• TASK TO COMPLETE
Rewrite the lines of the listing from the one containing "Task: Open Helen Jephcott's profile name link" through the end of the listing, changing "pie chart" to "bar chart" and keeping everything else the same. Leave out the pictures.

═══ STORED RECORDS

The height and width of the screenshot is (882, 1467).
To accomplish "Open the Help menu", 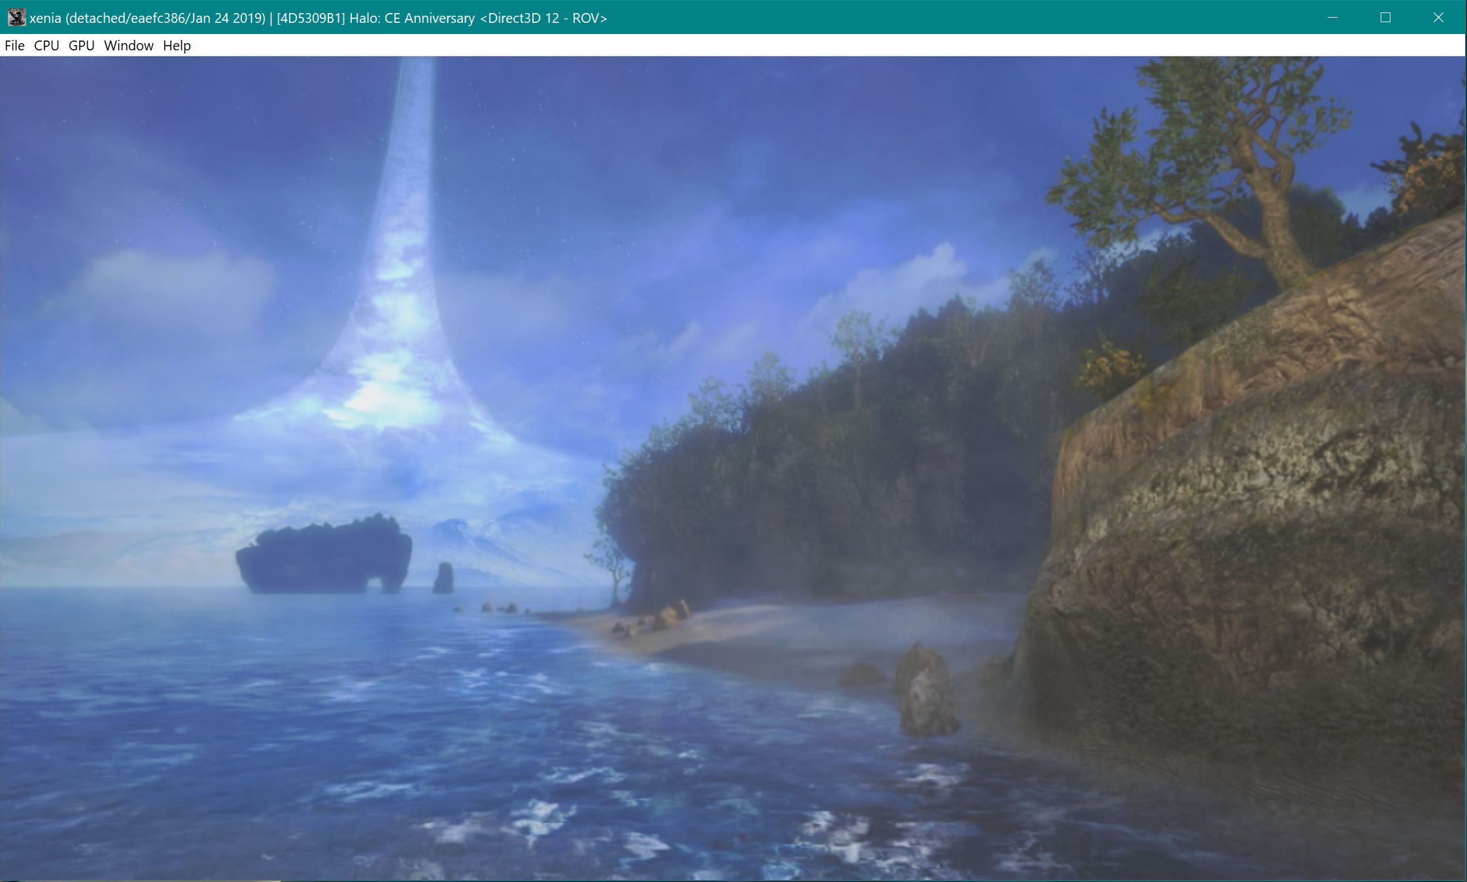I will (177, 46).

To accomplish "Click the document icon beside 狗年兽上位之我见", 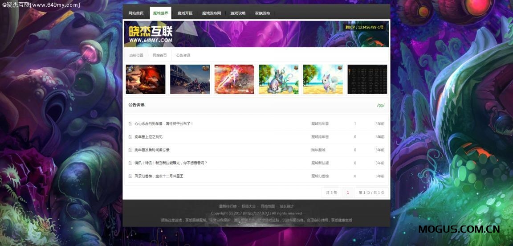I will point(130,137).
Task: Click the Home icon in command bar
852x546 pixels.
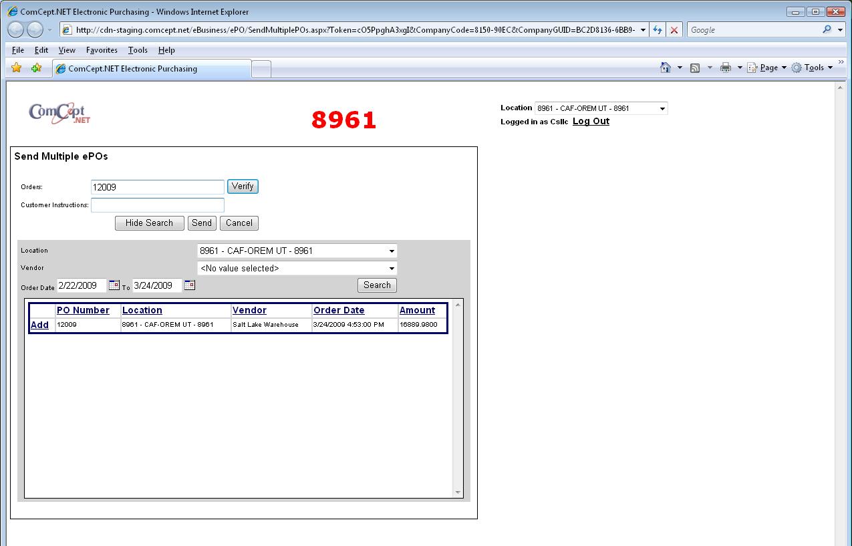Action: [x=665, y=67]
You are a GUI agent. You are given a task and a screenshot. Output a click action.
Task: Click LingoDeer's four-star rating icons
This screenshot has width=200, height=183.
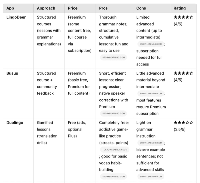(x=183, y=17)
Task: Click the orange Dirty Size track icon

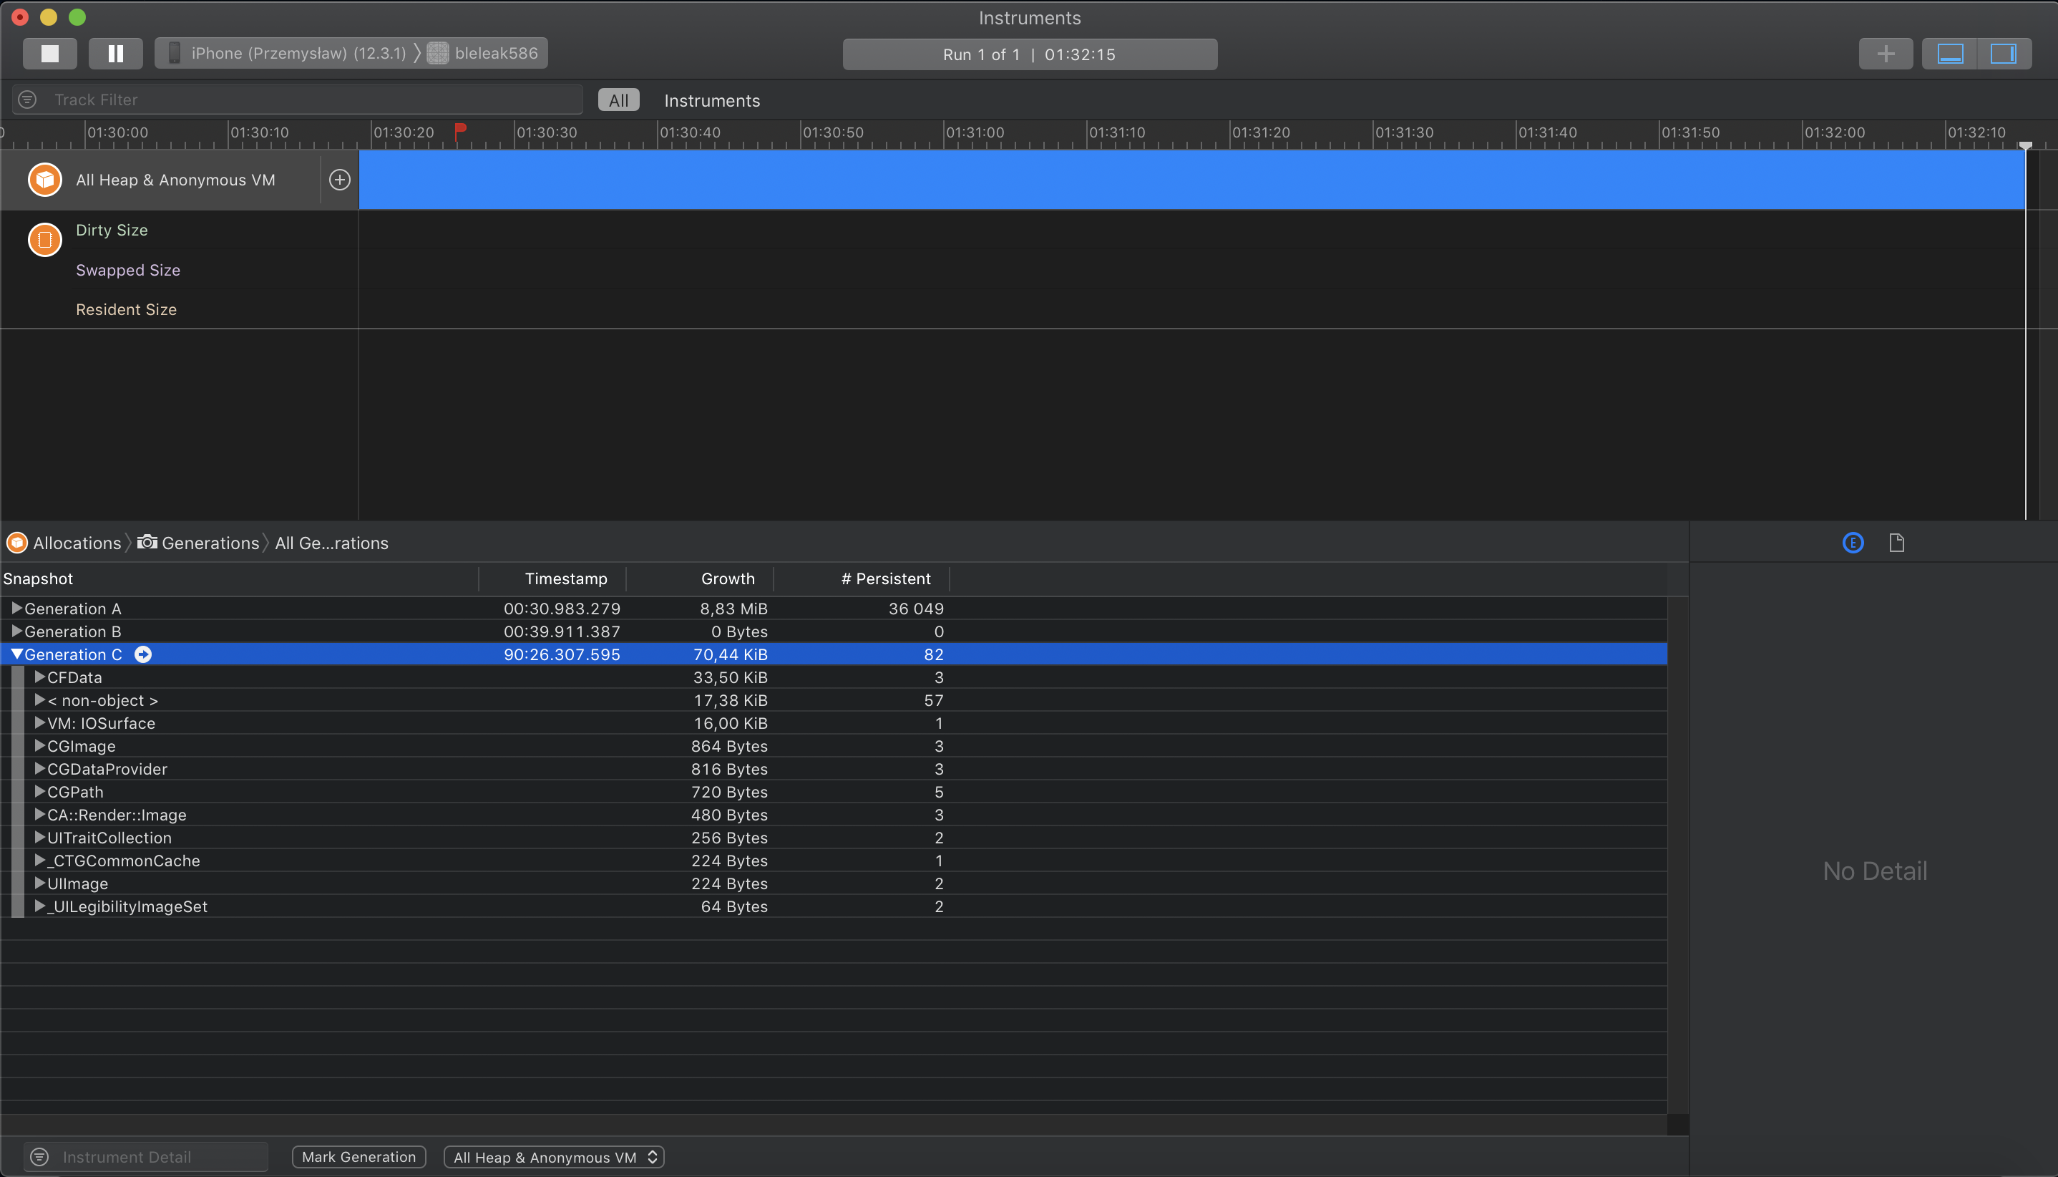Action: point(44,239)
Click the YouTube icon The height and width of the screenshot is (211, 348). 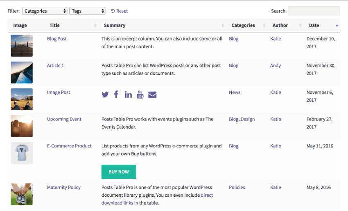coord(140,95)
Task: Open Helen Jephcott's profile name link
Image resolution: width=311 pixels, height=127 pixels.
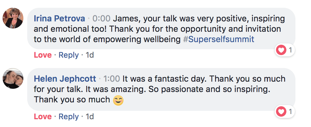Action: pyautogui.click(x=65, y=79)
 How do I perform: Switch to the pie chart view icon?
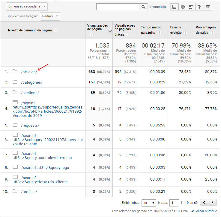(x=183, y=7)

══════

• COMPLETE ANSWER
Task: Open Helen Jephcott's profile name link
Image resolution: width=311 pixels, height=127 pixels.
Action: pyautogui.click(x=65, y=79)
 How do I perform: Switch to the bar chart view icon?
(x=183, y=7)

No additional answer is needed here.